Background: Heavy-duty hydrostatic bearings of the original parallel friction pair are prone to hydrostatic loss problems during operation. Aims: To solve the failure problem, the original hydrostatic oil pad was designed as a micro-inclined plane, and the dynamic pressure caused by the micro-wedge of the oil pad at a higher speed was used to compensate for the static pressure loss of the bearing. objective: For a new type q1-205 microbevel double rectangular cavity hydrostatic bearing. Objective: This study aims to design a new type of q1-205 micro bevel double rectangular cavity hydrostatic bearing.

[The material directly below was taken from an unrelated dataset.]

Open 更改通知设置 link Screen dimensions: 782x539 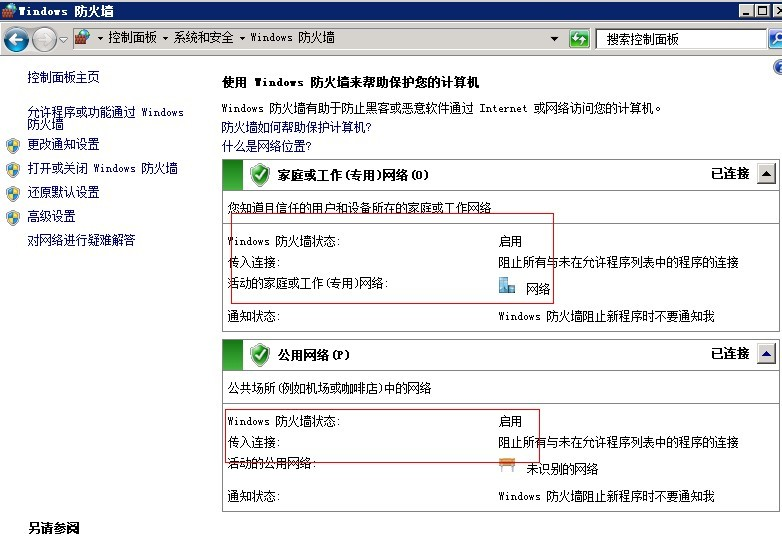(x=63, y=145)
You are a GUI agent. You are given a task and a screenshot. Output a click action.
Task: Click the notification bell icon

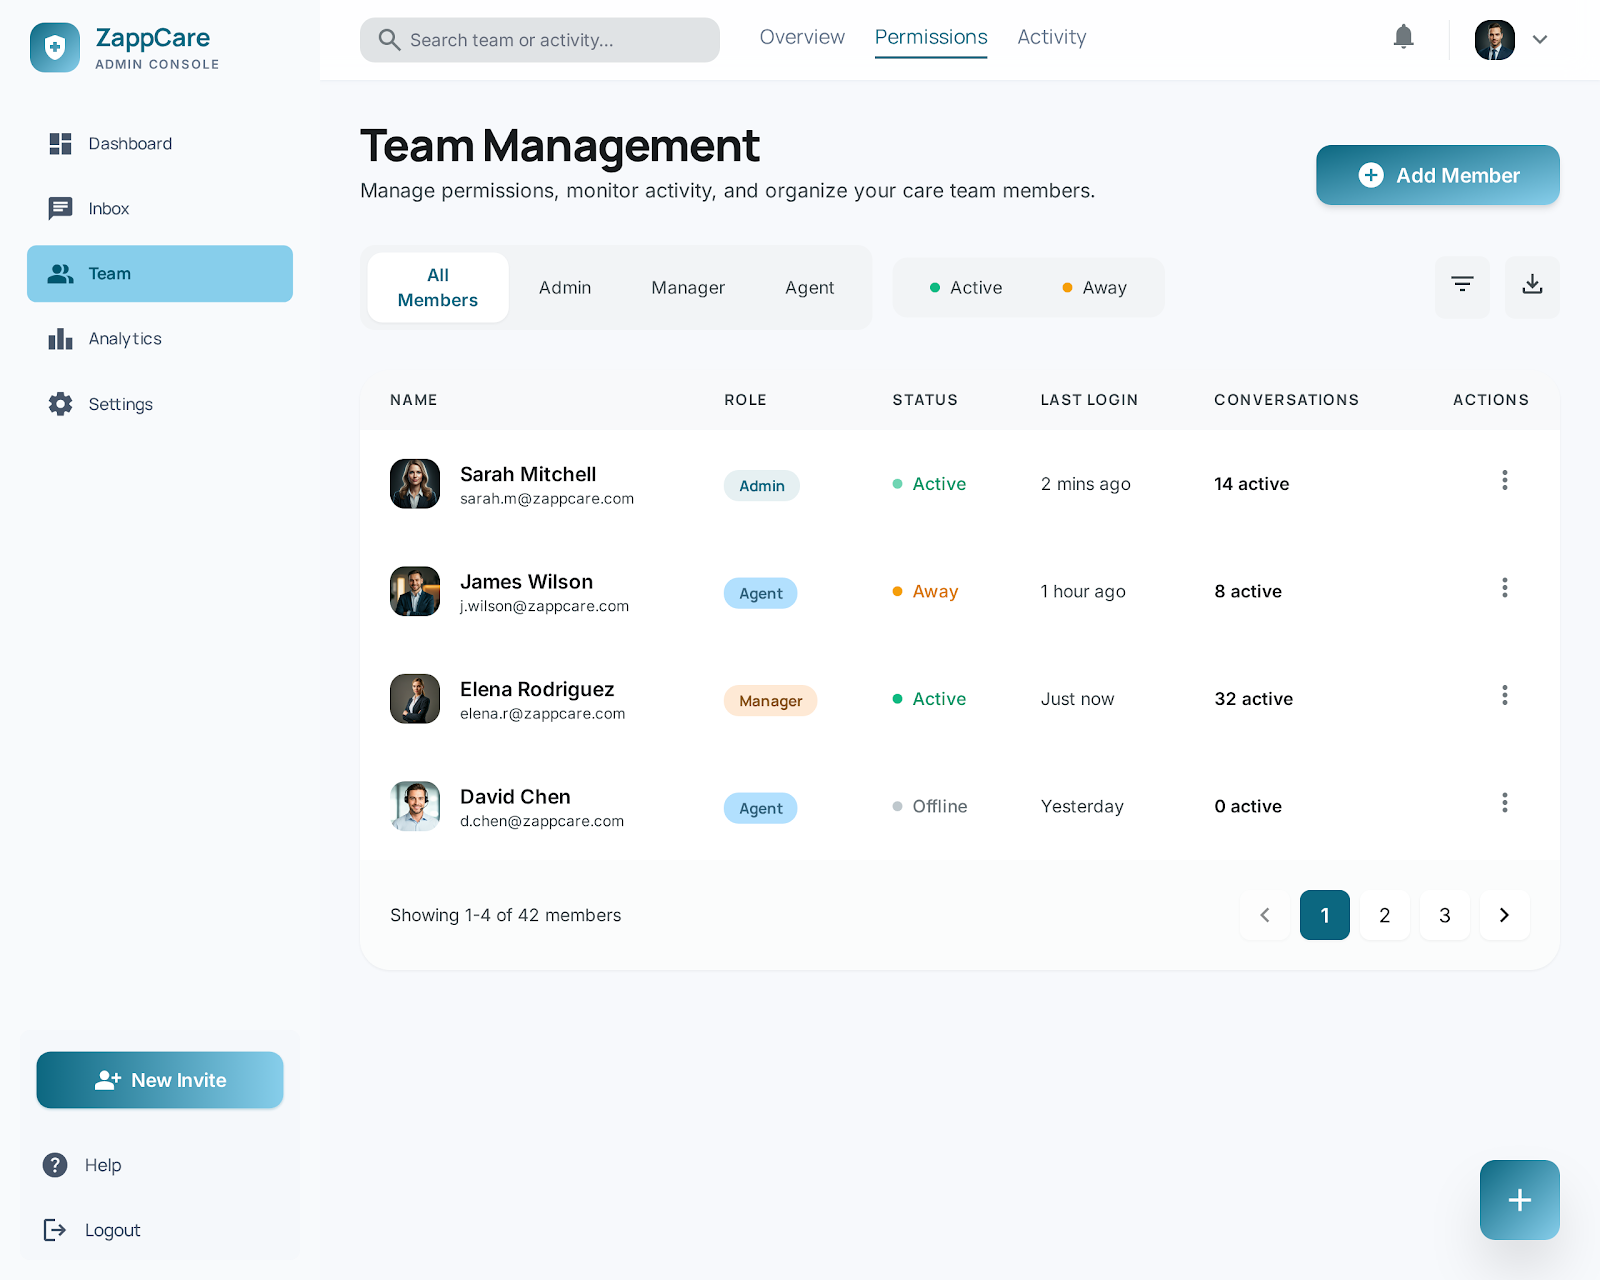click(x=1403, y=38)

Method: The mathematical model of oil film theoretical analysis of hydrostatic bearing with the micro-inclined surface was established, including the flow equation of a double rectangular cavity with a micro-inclined surface and static and dynamic bearing capacity equation. result: The oil film lubrication performance of the bearing with the wedge parameters of 0mm, 0.02mm, 0.04mm, 0.06mm, 0.08mm and 0.10mm was simulated by the finite volume method, the comprehensive influence law of the wedge-shaped parameters on the vorticity and flow rate of the oil cavity pressure fluid was revealed. Finally, the oil cavity pressure changes of oil films with different wedge parameters under certain load and speed were tested by design experiments, and the theoretical analysis and simulation were verified. Result: In this paper, the mechanical properties of oil film with tilt height between 0 and 0.1mm were simulated with variable viscosity, and the distribution law of pressure field under different working conditions was obtained. Through the experimental study, the pressure data of parallel flat pads and tilting pads under different working conditions are measured and compared with the simulation data. Conclusion: The pressure loss value of the oil pad designed in this paper is relatively small under extreme working conditions. The overall loss rate is about 10% ~ 20%, and the dynamic pressure compensation rate is about 16%. The dynamic pressure generated by the slight inclination Angle can well compensate for the static pressure loss.